Exercise input >>
BEGIN
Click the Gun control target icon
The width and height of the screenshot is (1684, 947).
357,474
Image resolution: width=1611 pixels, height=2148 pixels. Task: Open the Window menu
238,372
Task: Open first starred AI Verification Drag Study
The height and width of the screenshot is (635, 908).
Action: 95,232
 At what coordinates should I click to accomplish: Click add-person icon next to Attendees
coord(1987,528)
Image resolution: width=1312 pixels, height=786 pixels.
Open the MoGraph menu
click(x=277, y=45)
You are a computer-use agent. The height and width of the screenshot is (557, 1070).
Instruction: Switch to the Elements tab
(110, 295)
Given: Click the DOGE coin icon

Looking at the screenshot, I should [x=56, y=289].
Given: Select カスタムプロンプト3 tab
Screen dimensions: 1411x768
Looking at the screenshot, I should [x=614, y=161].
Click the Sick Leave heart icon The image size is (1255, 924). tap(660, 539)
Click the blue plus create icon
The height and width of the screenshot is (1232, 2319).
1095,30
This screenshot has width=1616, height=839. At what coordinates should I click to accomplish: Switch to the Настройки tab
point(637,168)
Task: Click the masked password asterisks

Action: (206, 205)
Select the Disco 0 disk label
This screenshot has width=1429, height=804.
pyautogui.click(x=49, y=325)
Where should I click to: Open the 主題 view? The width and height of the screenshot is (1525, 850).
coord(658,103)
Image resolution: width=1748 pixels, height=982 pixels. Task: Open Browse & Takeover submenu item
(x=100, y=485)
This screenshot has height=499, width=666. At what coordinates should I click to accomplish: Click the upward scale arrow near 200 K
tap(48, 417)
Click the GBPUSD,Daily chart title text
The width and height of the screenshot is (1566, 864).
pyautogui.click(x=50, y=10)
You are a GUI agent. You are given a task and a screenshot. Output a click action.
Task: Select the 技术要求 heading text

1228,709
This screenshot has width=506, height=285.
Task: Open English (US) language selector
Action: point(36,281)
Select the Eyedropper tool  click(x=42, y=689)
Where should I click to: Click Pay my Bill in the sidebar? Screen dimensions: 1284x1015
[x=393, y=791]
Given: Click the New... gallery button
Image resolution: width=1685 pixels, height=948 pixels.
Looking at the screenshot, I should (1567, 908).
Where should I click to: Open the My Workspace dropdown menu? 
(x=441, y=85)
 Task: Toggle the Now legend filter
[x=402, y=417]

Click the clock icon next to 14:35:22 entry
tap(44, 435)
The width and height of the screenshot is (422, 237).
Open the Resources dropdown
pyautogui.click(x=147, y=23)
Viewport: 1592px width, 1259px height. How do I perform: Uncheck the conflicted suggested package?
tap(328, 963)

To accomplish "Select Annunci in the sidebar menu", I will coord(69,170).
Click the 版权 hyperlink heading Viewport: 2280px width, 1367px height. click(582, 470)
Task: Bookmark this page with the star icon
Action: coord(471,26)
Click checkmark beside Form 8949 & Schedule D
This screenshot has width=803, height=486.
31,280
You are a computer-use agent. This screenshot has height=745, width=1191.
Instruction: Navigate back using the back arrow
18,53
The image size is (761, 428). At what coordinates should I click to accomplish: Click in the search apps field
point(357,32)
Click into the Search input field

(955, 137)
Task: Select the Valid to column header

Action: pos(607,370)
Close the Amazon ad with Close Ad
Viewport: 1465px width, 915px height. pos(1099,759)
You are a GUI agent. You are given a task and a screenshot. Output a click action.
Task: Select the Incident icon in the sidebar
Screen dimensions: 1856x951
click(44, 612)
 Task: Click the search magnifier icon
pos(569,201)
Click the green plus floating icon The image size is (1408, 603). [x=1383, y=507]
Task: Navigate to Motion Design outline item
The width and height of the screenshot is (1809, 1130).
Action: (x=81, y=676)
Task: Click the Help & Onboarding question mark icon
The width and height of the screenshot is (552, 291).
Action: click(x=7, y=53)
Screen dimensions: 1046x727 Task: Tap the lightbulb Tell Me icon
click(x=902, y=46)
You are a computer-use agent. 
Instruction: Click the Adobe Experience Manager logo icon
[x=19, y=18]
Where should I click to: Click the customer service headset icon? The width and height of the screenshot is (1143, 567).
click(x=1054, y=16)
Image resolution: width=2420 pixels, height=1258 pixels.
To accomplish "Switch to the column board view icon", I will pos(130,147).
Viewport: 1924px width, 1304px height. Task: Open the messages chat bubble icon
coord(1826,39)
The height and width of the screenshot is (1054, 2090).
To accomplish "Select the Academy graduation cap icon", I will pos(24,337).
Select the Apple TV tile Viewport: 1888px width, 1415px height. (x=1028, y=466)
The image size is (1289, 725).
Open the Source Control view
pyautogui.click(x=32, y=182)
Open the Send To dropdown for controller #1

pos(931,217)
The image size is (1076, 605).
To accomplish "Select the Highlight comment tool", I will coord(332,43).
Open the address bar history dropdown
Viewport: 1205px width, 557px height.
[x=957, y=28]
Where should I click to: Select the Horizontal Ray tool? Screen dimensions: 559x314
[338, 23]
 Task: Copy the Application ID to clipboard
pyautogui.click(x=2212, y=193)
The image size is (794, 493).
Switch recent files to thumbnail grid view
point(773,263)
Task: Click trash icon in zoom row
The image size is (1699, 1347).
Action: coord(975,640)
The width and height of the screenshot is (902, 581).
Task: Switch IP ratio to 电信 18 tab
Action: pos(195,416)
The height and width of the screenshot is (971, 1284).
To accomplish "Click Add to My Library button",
END
Activity >>
Show the lines where the word "agent" appears in the entries.

Solved problem >>
You are a computer-use agent. The height and width of the screenshot is (557, 1070).
You are a GUI agent. You are given a task and a screenshot. Output a click action.
You are a computer-use agent. This screenshot has height=745, width=1191.
You are a GUI agent. You are given a task and a screenshot. Output a click action.
You are a computer-use agent. 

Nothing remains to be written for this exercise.